5 Body Language Signs To Tell You He’s The One
1. Turning his knee towards the kitchen. The veritable epicenter of emotion and tenderness, the kneecap, is of the utmost importance when analyzing his unspoken desires. I’m sure you have read a thousand times before that his legs turning in towards you while talking is an unmistakable sign of his willingness for marriage, but that morsel of information cuts off just as it gets good. Beyond just pointing his lower limbs towards your ovaries while telling you about his day, it is important to notice which room of the house they are facing. The hallway is an unequivocal declaration of disinterest, as that corridor symbolizes all that is fleeting and dishonest about a relationship. The hallway represents options, and you should be his only one. The bedroom, no, that’s too obvious. He wants you for sex, and has his legs positioned in the most convenient way to make that happen on a moment’s notice. No, he should have them pointed towards the kitchen. Not only does it say, “I respect you as an equal, and am ready at any time to get up and take the initiative to make my own meal,” but it shows his gentle understanding of the fact that the kitchen is the heart and soul of a home (and therefore the heart and soul of your love together), and that he longs to be in your emotional kitchen, so to speak.

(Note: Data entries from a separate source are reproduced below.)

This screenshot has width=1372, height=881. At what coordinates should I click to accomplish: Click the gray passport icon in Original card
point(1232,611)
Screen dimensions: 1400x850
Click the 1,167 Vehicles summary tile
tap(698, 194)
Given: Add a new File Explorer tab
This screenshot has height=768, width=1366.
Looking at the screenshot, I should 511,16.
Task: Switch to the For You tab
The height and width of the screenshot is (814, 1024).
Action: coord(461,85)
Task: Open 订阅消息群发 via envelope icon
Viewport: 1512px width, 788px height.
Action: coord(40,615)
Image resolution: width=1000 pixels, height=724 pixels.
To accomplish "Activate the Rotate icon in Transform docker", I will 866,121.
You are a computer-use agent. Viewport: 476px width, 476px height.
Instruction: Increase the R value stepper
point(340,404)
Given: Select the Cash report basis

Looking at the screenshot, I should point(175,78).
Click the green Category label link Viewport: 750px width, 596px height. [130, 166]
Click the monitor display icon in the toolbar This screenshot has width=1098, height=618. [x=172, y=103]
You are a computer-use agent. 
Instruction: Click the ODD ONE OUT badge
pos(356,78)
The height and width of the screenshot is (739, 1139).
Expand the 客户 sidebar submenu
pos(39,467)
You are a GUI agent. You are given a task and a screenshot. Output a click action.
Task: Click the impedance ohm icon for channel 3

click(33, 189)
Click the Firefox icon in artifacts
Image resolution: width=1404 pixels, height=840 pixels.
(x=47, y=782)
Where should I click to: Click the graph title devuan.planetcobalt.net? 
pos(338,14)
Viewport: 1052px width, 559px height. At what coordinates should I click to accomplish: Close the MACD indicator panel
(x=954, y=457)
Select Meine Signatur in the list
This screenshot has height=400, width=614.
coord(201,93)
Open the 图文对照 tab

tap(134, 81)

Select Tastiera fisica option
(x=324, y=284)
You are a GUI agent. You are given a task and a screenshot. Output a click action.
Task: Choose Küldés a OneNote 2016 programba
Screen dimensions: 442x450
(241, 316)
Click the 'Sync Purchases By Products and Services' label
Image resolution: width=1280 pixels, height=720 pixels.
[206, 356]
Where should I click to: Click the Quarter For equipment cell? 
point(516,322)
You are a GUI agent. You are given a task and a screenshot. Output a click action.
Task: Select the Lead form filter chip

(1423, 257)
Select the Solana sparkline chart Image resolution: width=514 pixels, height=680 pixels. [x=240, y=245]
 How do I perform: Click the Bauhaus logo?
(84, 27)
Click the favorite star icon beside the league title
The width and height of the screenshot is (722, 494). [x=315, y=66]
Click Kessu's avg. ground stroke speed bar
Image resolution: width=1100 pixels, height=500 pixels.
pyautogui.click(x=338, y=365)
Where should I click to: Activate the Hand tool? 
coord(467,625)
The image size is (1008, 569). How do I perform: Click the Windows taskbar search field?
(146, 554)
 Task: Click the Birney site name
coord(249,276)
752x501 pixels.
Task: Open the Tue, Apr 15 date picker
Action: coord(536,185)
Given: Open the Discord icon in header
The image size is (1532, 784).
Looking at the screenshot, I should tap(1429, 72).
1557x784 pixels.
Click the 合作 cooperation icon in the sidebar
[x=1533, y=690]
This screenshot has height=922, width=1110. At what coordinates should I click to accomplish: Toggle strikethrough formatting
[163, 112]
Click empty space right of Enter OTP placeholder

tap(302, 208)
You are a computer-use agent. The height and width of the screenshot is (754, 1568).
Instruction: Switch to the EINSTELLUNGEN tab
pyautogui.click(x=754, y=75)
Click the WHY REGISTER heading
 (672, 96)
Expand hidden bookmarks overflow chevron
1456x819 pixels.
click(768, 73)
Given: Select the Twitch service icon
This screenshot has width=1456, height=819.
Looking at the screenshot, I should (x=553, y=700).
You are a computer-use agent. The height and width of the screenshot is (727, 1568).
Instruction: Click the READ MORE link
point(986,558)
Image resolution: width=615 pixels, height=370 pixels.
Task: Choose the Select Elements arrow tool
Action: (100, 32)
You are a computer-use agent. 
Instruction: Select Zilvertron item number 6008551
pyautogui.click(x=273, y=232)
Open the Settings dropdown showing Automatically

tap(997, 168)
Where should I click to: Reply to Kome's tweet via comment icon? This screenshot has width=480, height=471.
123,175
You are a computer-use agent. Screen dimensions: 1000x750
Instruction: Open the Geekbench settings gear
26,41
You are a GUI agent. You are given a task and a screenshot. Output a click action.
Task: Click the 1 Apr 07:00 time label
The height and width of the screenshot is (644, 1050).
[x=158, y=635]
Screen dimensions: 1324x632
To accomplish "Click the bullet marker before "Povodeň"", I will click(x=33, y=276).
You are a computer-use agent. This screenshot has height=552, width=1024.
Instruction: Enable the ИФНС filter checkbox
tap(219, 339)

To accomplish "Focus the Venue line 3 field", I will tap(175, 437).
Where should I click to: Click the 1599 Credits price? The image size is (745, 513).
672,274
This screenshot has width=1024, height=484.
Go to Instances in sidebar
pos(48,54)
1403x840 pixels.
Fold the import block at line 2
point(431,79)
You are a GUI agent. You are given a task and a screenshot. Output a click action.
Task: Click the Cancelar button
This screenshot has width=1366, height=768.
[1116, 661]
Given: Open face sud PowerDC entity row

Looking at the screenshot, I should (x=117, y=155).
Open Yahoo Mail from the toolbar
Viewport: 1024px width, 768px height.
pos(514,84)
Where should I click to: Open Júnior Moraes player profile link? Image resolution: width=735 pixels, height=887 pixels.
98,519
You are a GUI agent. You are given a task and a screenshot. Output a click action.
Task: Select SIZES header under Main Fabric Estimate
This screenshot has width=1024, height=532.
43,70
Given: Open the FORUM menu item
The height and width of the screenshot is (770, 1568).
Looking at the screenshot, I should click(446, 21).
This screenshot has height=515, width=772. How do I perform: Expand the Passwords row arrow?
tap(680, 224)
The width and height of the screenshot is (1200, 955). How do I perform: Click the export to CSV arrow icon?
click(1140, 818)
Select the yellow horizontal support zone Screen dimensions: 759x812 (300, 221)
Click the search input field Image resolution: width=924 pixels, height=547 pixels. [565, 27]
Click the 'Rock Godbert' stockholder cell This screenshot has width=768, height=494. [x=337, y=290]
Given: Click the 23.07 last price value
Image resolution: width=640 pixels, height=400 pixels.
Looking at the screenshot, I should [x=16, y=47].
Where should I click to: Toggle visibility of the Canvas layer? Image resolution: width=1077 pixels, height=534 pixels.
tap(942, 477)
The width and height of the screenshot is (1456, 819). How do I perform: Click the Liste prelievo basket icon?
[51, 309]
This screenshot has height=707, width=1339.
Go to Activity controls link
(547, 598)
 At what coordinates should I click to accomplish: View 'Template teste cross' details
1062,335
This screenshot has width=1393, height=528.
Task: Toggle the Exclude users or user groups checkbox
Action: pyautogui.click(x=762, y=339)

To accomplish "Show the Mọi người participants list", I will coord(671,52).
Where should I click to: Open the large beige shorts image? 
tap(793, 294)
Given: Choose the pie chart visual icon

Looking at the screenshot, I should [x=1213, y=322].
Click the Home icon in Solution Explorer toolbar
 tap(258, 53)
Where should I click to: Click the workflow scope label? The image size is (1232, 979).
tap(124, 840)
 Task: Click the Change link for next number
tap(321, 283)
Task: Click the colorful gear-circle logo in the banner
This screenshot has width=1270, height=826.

2. Coughing twice while getting out of bed. Early in the morning, just after the second slap of his snooze button that has already made him late for work, he is too disoriented and fatigued to be adept at coding his emotions. These are the precious moments that unintentional bits of honesty will slip out from under his thick coat of mystery–now’s the time to be aware. And nothing more succinctly proves his dedication and love for you than the crucial double cough as he makes his way out from under the covers and towards his slippers. One cough is the opening of the gates into his inner life–he’s showing you that he is human, that mornings are hard on him, that he may be coming down with something. He’s letting you in. But if he stops there, I’m afraid it is time to get out that emotional pick axe again and start chipping away, for he’s caught himself mid-reveal and squirreled away those preciously honest bodily functions for the privacy of the shower. But–and this is crucial–if he lets you in for that second cough, you are in. He has found it within himself to expose the most tender, fragile, un-masculine bits of his personality and treat you to a front-row seat to his slow decline towards death.
Bonus Points: If he coughs directly towards you, you smile and put those sparkling microbes in the pocket of your bathrobe, for he wants you to be in on this. Inviting you into his illness with him, he’s taking you, hand-in-hand, down the road towards what life as a couple truly is.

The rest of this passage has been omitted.